Nel corso dell'esperienza umana, la ricerca dell'utile e del sapere sono strettamente intrecciate. Inizialmente, gli individui acquisiscono conoscenza attraverso l'esperienza sensoriale e la memoria, che sono legate all'utilità pratica. Tuttavia, con il progredire della conoscenza, emerge una spinta intrinseca verso la ricerca della verità e della comprensione più profonda che va al di là del semplice utilitarismo.

La spinta alla conoscenza fine a se stessa emerge quando l'individuo si trova di fronte a fenomeni che suscitano meraviglia e stupore. Aristotele osserva che la filosofia ha avuto origine dalla meraviglia, poiché coloro che si pongono domande e si meravigliano credono di non sapere e cercano il sapere per il puro desiderio di conoscenza, non per un'utilità pratica.

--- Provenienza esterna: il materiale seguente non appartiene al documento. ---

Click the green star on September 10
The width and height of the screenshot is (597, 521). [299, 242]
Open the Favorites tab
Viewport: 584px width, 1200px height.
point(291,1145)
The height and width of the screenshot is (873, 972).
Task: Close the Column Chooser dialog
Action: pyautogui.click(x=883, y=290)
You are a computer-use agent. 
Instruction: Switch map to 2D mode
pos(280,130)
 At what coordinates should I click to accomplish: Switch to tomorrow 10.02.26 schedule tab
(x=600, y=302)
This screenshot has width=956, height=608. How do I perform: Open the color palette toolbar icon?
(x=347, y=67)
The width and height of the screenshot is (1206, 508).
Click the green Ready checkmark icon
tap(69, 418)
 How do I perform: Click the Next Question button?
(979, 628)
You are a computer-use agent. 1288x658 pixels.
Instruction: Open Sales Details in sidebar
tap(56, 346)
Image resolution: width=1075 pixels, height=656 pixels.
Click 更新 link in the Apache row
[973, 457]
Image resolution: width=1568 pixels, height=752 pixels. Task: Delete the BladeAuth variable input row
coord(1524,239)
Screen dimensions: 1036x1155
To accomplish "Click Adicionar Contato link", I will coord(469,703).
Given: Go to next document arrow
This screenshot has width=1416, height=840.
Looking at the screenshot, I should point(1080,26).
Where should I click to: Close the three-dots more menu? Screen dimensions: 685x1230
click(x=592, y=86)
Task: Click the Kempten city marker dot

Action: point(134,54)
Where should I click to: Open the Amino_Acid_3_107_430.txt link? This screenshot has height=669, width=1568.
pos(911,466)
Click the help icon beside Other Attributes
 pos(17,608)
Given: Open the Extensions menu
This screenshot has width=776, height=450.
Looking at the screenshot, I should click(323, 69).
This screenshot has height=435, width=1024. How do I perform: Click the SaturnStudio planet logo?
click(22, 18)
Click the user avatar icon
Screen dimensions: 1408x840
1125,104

Il desiderio di conoscere le cause, secondo Aristotele, non ha un rapporto necessario con l'utile perché il conoscere le cause riguarda la comprensione della natura intrinseca delle cose, indipendentemente dal loro utilizzo pratico. Questo tipo di conoscenza porta alla comprensione degli universali e dei principi fondamentali, che sono alla base di tutte le altre forme di conoscenza.

Il sapere puro, che si concentra sulla ricerca della verità e della comprensione per il suo proprio valore, non è propriamente umano nel senso che va oltre le necessità immediate e gli interessi materiali dell'umanità. Questo tipo di conoscenza è considerato libero e autonomo, poiché si cerca per se stessa, senza essere subordinata ad altri fini o interessi esterni.